WHAT IS EXPECTED =
Your answer should be one number: how many lines of the data include the string "computer"?

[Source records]
--------------------

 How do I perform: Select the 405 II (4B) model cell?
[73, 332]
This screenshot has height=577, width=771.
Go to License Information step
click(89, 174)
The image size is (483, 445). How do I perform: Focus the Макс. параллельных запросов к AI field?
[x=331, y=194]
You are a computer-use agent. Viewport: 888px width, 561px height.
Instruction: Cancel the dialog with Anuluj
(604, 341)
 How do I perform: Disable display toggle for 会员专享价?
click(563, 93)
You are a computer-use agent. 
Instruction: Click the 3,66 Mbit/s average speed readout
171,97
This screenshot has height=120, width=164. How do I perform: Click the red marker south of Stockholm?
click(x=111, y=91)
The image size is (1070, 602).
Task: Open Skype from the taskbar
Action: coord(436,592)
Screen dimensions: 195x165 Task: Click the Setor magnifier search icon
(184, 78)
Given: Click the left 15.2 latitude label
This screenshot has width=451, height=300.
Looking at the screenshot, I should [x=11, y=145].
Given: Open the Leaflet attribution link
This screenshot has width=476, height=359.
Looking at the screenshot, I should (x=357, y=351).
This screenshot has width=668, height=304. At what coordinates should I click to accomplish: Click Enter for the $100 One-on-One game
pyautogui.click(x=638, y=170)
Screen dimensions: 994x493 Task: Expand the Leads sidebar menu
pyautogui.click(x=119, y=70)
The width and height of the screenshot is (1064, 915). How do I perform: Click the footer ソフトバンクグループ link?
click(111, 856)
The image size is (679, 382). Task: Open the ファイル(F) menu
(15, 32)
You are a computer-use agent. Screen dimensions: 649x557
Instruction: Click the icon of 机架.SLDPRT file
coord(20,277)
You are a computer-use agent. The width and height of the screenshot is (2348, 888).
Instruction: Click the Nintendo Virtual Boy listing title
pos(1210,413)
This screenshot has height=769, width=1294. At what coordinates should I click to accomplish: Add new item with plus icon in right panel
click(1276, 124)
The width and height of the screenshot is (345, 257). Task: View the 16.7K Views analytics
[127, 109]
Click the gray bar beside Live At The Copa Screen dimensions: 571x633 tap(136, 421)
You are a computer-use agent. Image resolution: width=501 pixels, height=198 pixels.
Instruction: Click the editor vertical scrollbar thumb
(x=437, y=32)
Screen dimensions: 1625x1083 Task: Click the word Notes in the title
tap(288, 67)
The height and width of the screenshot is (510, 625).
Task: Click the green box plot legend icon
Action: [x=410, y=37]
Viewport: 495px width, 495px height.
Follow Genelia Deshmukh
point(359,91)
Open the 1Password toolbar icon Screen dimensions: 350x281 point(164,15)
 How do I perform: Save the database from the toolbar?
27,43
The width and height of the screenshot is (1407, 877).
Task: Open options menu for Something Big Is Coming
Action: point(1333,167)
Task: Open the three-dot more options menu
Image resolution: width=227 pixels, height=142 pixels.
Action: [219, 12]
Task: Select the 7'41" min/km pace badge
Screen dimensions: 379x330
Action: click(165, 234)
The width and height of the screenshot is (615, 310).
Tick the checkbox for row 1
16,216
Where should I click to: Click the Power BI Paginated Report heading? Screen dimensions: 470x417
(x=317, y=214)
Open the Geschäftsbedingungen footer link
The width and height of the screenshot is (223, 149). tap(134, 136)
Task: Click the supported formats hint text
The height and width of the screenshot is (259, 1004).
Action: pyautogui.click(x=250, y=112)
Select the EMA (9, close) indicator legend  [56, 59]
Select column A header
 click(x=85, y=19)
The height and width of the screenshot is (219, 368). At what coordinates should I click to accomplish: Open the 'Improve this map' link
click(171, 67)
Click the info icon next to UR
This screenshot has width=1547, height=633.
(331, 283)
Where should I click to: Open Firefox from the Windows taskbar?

--------------------

TASK ANSWER =
5